La baja autoestima es probablemente la principal razón por la que las personas no alcanzan sus metas en la vida.

Si bien a la mayoría de nosotros nos gusta encontrar las razones del fracaso en circunstancias externas, no nos damos cuenta de que es la forma en que pensamos de nosotros mismos lo que finalmente determinará el resultado de nuestros esfuerzos.

Cuando no crees en ti mismo, el fracaso se convierte en una opción viable. Es extraño lo rápido que somos para aceptar pensamientos de insuficiencia sobre nosotros mismos. Sin embargo, cuando se trata de creer que somos buenos en algo, exigimos pruebas sustanciales antes de aceptarlo.

Todo es una cuestión de mentalidad. Somos lo que pensamos que somos. Cada decisión que tomamos se basa en los patrones de pensamiento que tenemos en nuestra mente.

Nuestra mentalidad ha sido moldeada por toda la información buena o mala que recibimos a lo largo de nuestras vidas. Y, nos guste o no, definitivamente gobierna nuestras vidas.

Una vez que tu mente haya aceptado cierto patrón de pensar en ti y en lo que eres capaz, determinará tus acciones en todas las áreas de tu vida.

Si cree que es un ganador, logrará mucho y siempre tendrá éxito en la vida.

Por otro lado, si crees que eres una víctima o un perdedor que no es capaz de mucho, así será exactamente tu vida.

Los patrones de pensamiento son poderosos, pero la buena noticia es que pueden romperse con una fuente más importante: la Palabra de Dios.

Es más influyente que cualquier otra información que recibamos sobre nosotros mismos. Esto nos ayuda a quitar nuestros ojos de nosotros mismos y enfocarnos en cómo Dios nos ve.

Las personas con baja autoestima cometen el error de preocuparse demasiado por su autoestima y cómo pueden demostrarse a sí mismos y a los demás que son dignos y aceptables.

Sin darse cuenta, caen en la trampa de la exaltación propia que eventualmente los conducirá a una mayor humillación y desilusión.

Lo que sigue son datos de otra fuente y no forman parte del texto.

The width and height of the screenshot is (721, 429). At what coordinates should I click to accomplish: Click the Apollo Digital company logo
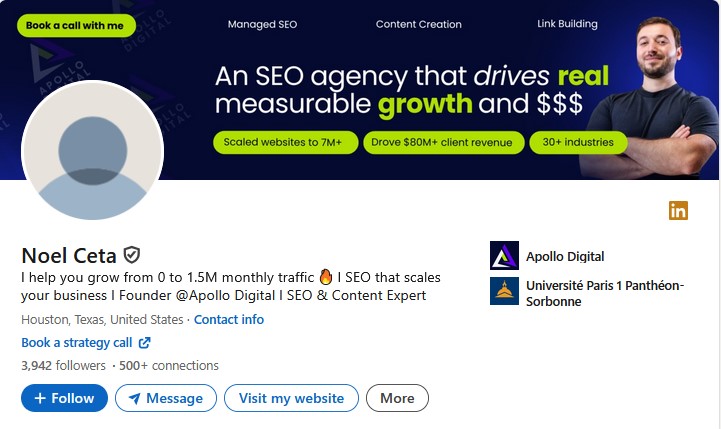504,256
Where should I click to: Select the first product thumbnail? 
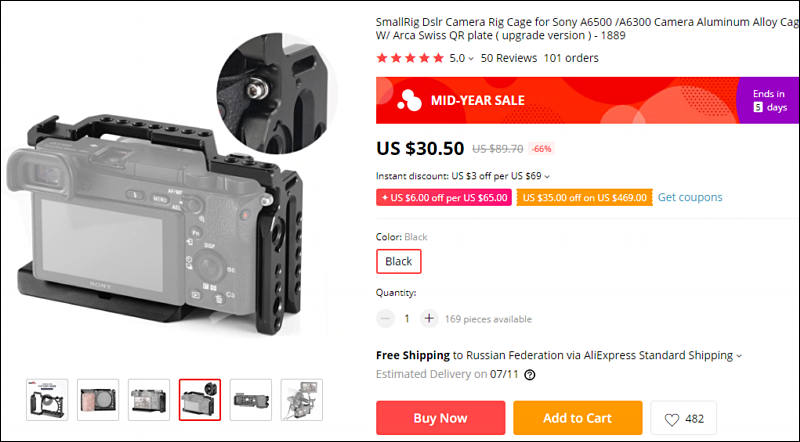point(47,400)
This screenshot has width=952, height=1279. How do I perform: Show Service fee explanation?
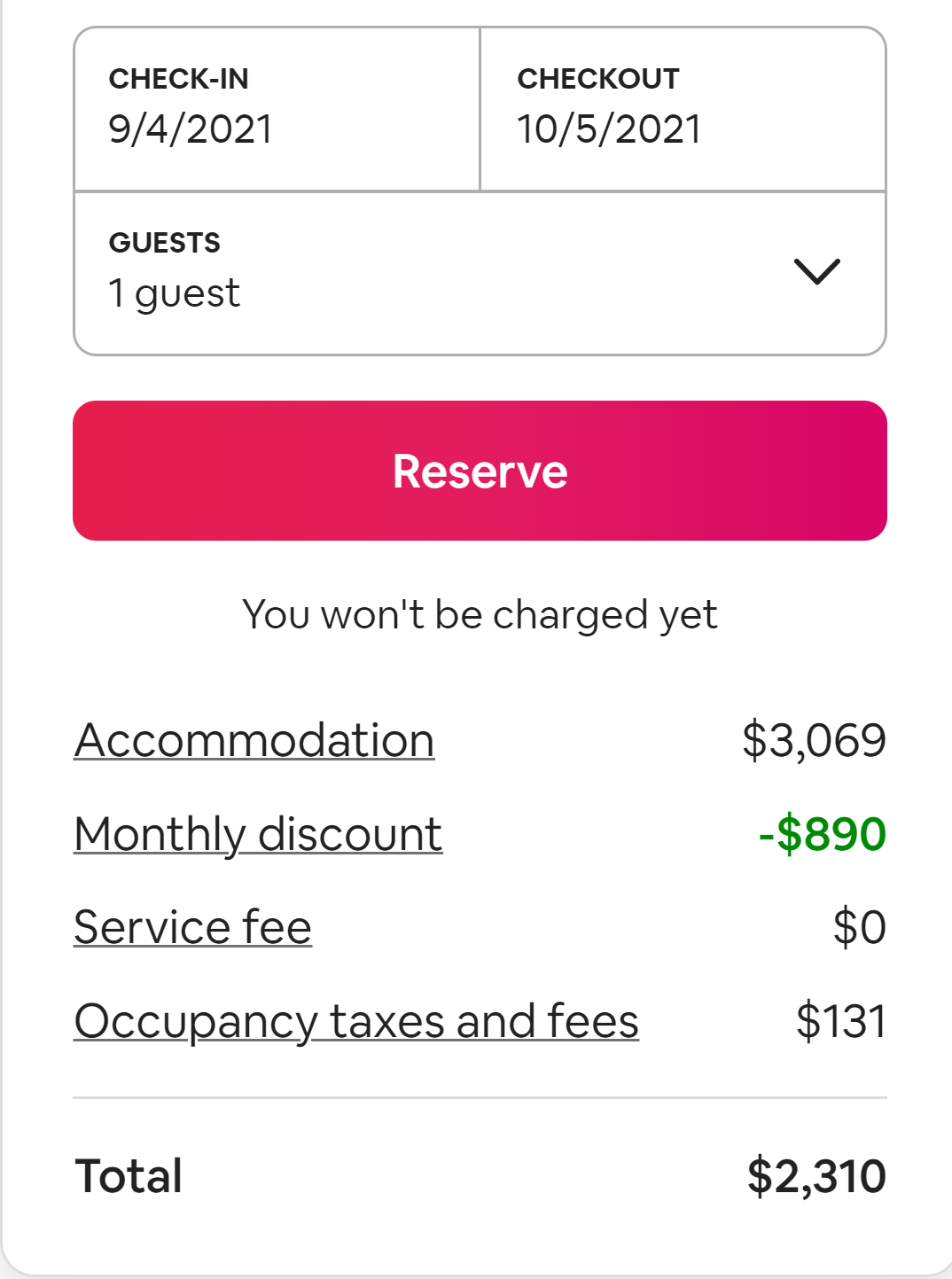(x=192, y=927)
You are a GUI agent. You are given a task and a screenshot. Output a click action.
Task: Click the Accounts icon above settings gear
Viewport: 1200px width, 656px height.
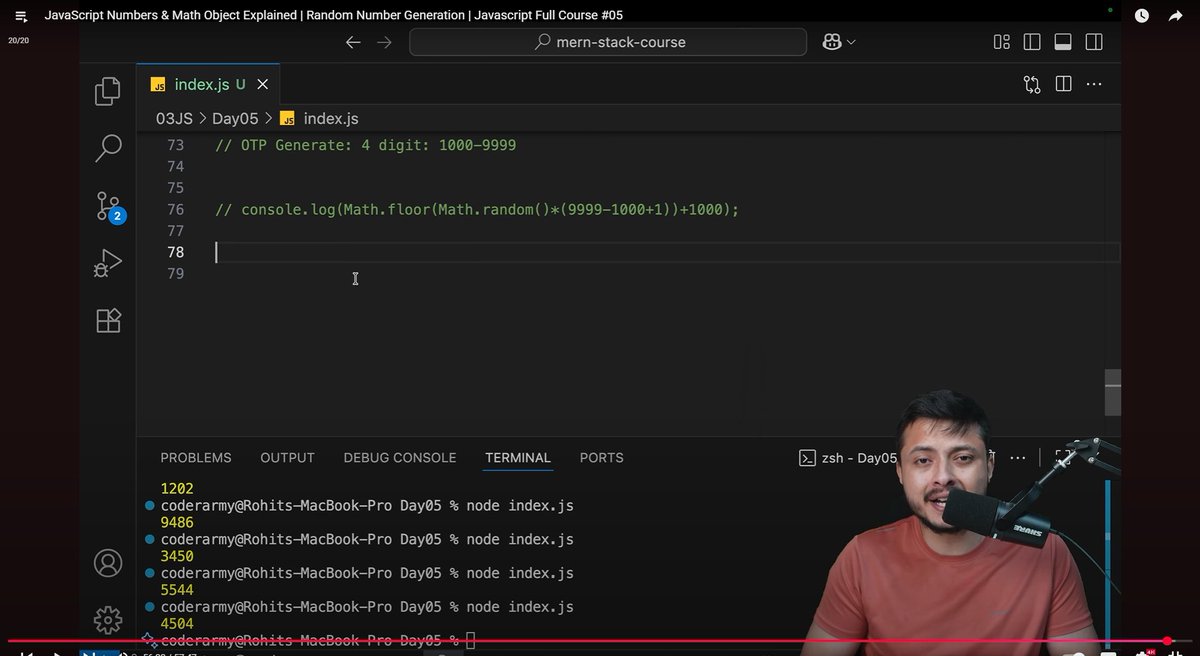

La respuesta está a la mano: enfóquese en lo que Dios tiene que decir sobre usted. Para Él eres precioso y único.

Él te creó con amor para un propósito especial y te dio talentos y dones distintivos para que pudieras seguir Su plan perfecto para tu vida.

Hoy, Él quiere tomarte de la mano y revelarte cuán maravillosamente fuiste hecho. Quiere tomarte en sus brazos, donde perteneces, y mostrarte la vida victoriosa que con amor ha preparado para ti.